[Your instructions]:
From the entries below, please output exactly the lines starting at the one containing "Select the 10,0 y-axis value" and ending at the one containing "Click the 현재 (current) button", both included.

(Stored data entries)
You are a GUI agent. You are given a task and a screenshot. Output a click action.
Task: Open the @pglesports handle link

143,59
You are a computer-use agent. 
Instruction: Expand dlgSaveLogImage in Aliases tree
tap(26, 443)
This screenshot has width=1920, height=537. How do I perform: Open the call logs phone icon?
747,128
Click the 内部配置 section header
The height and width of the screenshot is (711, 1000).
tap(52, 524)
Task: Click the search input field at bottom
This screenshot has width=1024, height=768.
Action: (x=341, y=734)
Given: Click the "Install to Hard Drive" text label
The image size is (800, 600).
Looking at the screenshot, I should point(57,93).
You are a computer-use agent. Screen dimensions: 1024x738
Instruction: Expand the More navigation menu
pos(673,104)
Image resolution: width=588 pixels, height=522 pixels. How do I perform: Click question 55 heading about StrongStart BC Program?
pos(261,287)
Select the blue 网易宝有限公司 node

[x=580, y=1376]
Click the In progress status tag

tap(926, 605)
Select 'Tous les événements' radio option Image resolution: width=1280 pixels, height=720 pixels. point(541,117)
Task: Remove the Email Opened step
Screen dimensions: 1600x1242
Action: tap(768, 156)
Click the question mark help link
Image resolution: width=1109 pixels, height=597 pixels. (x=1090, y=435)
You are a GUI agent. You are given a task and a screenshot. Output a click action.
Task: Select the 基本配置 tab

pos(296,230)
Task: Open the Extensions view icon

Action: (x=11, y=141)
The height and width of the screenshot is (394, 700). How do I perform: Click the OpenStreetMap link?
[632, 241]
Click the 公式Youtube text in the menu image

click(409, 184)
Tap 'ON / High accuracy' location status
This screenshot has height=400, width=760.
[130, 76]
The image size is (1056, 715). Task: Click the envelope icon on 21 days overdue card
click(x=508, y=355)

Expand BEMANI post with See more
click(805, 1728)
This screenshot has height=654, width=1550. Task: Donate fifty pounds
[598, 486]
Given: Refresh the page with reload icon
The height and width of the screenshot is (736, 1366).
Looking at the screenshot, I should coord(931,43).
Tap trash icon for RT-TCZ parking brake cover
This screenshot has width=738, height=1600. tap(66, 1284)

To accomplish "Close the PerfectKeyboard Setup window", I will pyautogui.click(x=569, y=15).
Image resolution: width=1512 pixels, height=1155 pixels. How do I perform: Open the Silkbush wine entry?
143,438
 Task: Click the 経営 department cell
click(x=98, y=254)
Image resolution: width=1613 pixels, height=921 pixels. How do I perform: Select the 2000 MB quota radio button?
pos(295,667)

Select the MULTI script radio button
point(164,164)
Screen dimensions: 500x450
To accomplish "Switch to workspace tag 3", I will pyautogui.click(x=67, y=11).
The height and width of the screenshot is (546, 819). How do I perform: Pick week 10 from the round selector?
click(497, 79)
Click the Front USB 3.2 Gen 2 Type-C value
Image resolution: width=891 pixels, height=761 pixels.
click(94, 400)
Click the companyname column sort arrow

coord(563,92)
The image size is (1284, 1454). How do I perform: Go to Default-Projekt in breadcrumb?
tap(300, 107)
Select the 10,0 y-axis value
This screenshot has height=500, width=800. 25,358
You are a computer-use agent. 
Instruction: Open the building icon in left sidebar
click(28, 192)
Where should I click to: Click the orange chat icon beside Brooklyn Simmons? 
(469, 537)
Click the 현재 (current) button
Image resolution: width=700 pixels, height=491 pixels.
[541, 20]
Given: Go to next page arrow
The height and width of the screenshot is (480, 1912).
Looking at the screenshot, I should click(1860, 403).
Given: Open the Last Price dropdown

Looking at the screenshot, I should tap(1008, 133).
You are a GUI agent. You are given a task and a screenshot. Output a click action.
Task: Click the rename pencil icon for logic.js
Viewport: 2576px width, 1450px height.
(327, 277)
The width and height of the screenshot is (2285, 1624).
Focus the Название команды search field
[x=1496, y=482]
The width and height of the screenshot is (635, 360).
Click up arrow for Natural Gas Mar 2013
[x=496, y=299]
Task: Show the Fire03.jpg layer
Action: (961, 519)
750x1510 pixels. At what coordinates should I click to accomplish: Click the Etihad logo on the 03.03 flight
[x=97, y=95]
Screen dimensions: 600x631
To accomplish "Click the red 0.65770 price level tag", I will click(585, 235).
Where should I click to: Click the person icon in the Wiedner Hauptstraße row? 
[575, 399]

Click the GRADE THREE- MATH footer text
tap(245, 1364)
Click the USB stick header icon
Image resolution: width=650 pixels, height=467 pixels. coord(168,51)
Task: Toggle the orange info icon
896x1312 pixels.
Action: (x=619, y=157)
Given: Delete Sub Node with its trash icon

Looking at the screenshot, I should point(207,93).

[Task output]:
Select the 10,0 y-axis value
This screenshot has height=500, width=800. 25,358
You are a computer-use agent. 
Instruction: Open the building icon in left sidebar
click(28, 192)
Where should I click to: Click the orange chat icon beside Brooklyn Simmons? 
(469, 537)
Click the 현재 (current) button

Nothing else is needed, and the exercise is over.